For a matrix $M$, let $M_I$ denote the submatrix of $M$ obtained by taking rows of $M$ with indices in $I$.

Let $P=\{x\in\mathbb{R}^d\mid Ax\le b\}$, where $A\in\mathbb{R}^{n\times d}$, be a (full dimensional) polyhedron. Let $F$ be a minimal face of $P$, so there is some $I\subset [n]$ such that $F=\{x\in\mathbb{R}^d\mid A_Ix= b_I\}$. It suffices to show that $\text{rank}(A_I)=\text{rank}(A)$, since $\text{rank}(A_I)=\text{codim}(F)$. ($\text{rank}(A_I)\le \text{rank}(A)$ is clear.)

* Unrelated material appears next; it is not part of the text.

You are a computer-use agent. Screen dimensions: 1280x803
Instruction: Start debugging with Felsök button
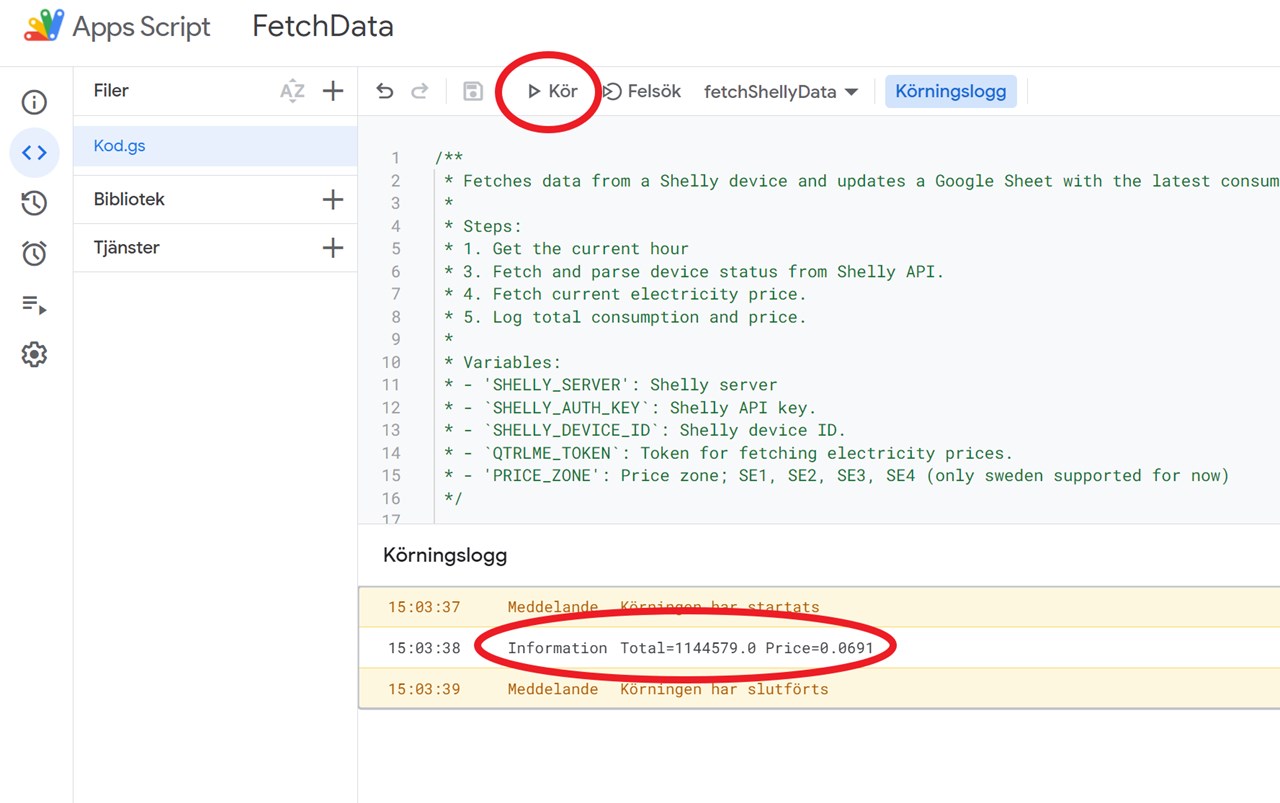pos(642,91)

Suppose for contradiction that $\text{rank}(A_I)<\text{rank}(A)$. Then there is $j\in [n]\backslash I$ such that $A_j$ is linearly independent from the rows of $A_I$. Thus there is some $v\neq 0$ such that $A_I v=0$ and $A_j v>0$.

Fix $f\in F$ and consider $y=f+\lambda v$. Then: $$A_Iy=A_If+\lambda A_Iv=b_I+0=b_I$$ $$A_jy=A_jf+\lambda A_jv$$ Since $A_jv>0$, there is some sufficiently large $\lambda>0$ such that $A_jy>b_j$.

Let $f'\in F^\circ$ (relative interior of $F$) and let $c_\tau=\tau f'+(1-\tau)y$. Then by construction $$A_I c_\tau=\tau A_I f'+(1-\tau)A_Iy=\tau b_I+(1-\tau)b_I=b_I$$

Let $J=[n]\backslash I$. Then $A_J f'<b_J$ since we have equality only for $i\in I$ since $f'$ was an interior point of $F$. But $j\in J$ and $A_jy>b_j$, so there is some $\tau\in(0,1)$ such that $A_Jw_\tau\le b_J$, and there is some $j'\in J$ such that $A_{j'}c_\tau=b_{j'}$. But then $F'=\{x\in\mathbb{R}^n\mid A_{I\cup j'}x=b_{I\cup j'}\}$ is a face of $P$ strictly contained in $F$ (since $f'\notin F'$, but $f'\in F$), contradicting the minimality of $F$.